WHAT YOU ARE ASKED TO DO: Where in the material does the word "will" appear? Copy each line that has it.

ENTRIES SHOWN:
____________
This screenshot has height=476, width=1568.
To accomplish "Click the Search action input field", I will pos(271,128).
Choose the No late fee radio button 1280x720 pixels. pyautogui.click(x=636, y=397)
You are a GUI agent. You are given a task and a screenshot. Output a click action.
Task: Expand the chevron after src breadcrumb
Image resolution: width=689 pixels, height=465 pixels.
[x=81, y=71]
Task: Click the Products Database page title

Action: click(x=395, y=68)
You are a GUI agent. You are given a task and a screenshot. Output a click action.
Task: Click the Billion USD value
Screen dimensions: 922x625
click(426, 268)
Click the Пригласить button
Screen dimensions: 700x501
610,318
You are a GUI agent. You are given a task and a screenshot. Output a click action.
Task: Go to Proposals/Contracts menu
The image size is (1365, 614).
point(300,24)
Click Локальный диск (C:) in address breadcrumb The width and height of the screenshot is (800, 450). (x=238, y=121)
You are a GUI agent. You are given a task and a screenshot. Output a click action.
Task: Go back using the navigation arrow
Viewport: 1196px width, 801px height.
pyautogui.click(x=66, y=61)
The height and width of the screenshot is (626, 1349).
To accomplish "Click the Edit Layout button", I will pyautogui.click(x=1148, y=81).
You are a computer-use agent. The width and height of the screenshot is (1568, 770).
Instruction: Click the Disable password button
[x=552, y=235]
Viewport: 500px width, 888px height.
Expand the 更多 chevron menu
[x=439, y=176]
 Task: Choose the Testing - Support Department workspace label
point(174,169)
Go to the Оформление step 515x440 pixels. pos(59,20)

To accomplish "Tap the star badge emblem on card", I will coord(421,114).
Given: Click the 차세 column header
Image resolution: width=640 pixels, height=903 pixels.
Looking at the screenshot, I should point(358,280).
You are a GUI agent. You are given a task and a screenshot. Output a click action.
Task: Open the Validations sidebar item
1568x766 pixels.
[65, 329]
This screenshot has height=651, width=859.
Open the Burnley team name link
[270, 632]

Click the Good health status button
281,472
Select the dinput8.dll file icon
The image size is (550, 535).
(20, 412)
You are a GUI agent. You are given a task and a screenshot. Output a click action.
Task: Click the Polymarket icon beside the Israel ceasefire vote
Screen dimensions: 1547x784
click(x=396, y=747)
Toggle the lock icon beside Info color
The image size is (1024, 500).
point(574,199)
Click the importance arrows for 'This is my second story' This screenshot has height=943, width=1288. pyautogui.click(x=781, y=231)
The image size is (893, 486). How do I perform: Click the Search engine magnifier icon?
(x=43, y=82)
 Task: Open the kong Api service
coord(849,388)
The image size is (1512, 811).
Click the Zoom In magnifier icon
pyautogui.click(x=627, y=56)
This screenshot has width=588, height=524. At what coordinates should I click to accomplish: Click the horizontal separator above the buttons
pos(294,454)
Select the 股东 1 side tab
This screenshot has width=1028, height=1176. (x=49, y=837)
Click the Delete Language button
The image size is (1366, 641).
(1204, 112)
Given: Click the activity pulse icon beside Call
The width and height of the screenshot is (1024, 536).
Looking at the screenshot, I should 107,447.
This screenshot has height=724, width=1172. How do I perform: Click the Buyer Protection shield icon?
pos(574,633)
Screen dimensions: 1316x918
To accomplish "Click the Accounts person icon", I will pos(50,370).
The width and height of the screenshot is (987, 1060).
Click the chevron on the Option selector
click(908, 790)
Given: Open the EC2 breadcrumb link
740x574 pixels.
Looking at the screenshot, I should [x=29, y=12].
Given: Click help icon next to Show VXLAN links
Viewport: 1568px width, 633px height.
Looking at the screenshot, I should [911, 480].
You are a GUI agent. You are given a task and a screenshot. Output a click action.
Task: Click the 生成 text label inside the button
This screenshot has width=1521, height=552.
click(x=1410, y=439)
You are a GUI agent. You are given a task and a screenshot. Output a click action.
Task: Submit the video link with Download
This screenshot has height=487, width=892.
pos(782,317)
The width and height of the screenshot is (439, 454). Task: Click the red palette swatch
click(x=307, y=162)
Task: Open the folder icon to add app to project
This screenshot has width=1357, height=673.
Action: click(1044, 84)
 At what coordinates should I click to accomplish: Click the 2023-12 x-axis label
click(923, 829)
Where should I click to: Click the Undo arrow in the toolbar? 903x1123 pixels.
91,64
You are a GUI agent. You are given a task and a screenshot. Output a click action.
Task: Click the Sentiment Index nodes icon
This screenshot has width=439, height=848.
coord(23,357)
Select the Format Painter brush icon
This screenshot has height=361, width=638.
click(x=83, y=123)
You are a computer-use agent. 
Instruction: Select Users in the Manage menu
____________
SOLUTION FOR THIS EXERCISE:
To accomplish "Click the Search action input field", I will pos(271,128).
To accomplish "Click the Edit Layout button", I will pyautogui.click(x=1148, y=81).
To accomplish "Tap the star badge emblem on card", I will coord(421,114).
To accomplish "Click the Accounts person icon", I will pos(50,370).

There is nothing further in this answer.